Yup you guys are ignorant du-- a-- they do give us a the price up front and estimated time to but if you go past the estimated time then for example as i said 15 minutes past the estimated time, they said you get paid extra for that time you had waited. And for you du-- ass. Yeah id rather wait cuz now when you cancel for time consuming wait they dont pay you and sense im allready there and spent money on gas and mileage on out of my own pocket. Why not sense they said they actually pay you for the spent time waiting, past the estimated time they give us. So let say how many drivers in the USA alone lets just say 500,000 ad it up then dum--sses, for each person but not just one for every 500,000 but by each delivery for one person eve if say 1 dollar, imagine how much they getting dum-ass. And i do have a real job and for people who looks at these in narrow minded way wided your head and so that youd see. And now there tipping message on your inbox has change to why is it that now most of the fuc____ng tips has cents on the dollar. about a month ago 99 percent of are tip every time they send a message saying you have recieve a 4 dollar tip, and ever sense ive been delivering for.almost a year thats how the tip always was. Now look at your tips, 99 percent of the people is tipping with cents now. Little things or a little amount you dont give a fucm about. Is there money making for granted from drivers. Look at it in a big picture ok not the letterings i wrote. Oh ill explane to all dum---s uber ( 1) company equivalent to 1 person ok... and drivers how many? Fu-k---g ******s perdelivery ad it up if u can add peps



SinTaxERROR said:


> The only thing I see wrong here is you scamming yourself out of decent unemployment for Uber peanuts...
> 
> Honestly, I think you deserve to be cheated if you choose to drive over collecting.

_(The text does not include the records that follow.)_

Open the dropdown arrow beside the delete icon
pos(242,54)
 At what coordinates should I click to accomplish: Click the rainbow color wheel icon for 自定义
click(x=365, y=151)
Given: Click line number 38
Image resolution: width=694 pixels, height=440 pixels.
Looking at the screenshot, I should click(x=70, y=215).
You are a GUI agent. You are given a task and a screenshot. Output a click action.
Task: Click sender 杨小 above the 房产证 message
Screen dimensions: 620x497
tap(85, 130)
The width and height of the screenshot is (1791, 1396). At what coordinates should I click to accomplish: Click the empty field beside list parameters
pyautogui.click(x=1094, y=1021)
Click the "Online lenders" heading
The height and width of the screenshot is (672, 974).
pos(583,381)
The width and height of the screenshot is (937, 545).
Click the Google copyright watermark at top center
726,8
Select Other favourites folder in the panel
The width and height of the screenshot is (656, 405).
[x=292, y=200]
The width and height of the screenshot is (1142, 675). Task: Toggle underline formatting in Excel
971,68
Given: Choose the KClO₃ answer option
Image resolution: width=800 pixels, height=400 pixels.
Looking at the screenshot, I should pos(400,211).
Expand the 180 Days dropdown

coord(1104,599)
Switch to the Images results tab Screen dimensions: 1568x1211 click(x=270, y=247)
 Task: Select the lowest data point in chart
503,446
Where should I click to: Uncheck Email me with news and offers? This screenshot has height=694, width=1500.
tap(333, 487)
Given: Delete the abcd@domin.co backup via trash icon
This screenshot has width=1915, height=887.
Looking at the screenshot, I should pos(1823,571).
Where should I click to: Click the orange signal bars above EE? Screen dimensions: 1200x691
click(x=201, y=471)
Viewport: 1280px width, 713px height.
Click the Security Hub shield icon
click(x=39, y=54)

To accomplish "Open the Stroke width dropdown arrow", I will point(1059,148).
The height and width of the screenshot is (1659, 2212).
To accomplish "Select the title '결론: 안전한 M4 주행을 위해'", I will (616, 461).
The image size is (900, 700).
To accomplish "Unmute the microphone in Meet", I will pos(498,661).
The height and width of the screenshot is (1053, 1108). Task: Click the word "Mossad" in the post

You dum add all that up and per delivy per person on all the countrys and that is you cheating your mind. Narrow minded dumb ass





Seamus said:


> You lost me at:
> 
> WTF would anyone do that?


I would cuz ive awready spent money on gas and time to get thier and that uber has said theyd pay for the time past the estimated time given we have waited and when you do cancel for time consuming they they pay you check again sweetp-zzy


----------



## SinTaxERROR (Jul 23, 2019)

Nelmar T said:


> Yup you guys are ignorant du-- a-- they do give us a the price up front and estimated time to but if you go past the estimated time then for example as i said 15 minutes past the estimated time, they said you get paid extra for that time you had waited. And for you du-- ass. Yeah id rather wait cuz now when you cancel for time consuming wait they dont pay you and sense im allready there and spent money on gas and mileage on out of my own pocket. Why not sense they said they actually pay you for the spent time waiting, past the estimated time they give us. So let say how many drivers in the USA alone lets just say 500,000 ad it up then dum--sses, for each person but not just one for every 500,000 but by each delivery for one person eve if say 1 dollar, imagine how much they getting dum-ass. And i do have a real job and for people who looks at these in narrow minded way wided your head and so that youd see. And now there tipping message on your inbox has change to why is it that now most of the fuc____ng tips has cents on the dollar. about a month ago 99 percent of are tip every time they send a message saying you have recieve a 4 dollar tip, and ever sense ive been delivering for.almost a year thats how the tip always was. Now look at your tips, 99 percent of the people is tipping with cents now. Little things or a little amount you dont give a fucm about. Is there money making for granted from drivers. Look at it in a big picture ok not the letterings i wrote. Oh ill explane to all dum---s uber ( 1) company equivalent to 1 person ok... and drivers how many? Fu-k---g @@@@@@s perdelivery ad it up if u can add peps
> 
> 
> You dum add all that up and per delivy per person on all the countrys and that is you cheating your mind. Narrow minded dumb ass


I will reiterate... go work your ass off for your pandemic peanuts...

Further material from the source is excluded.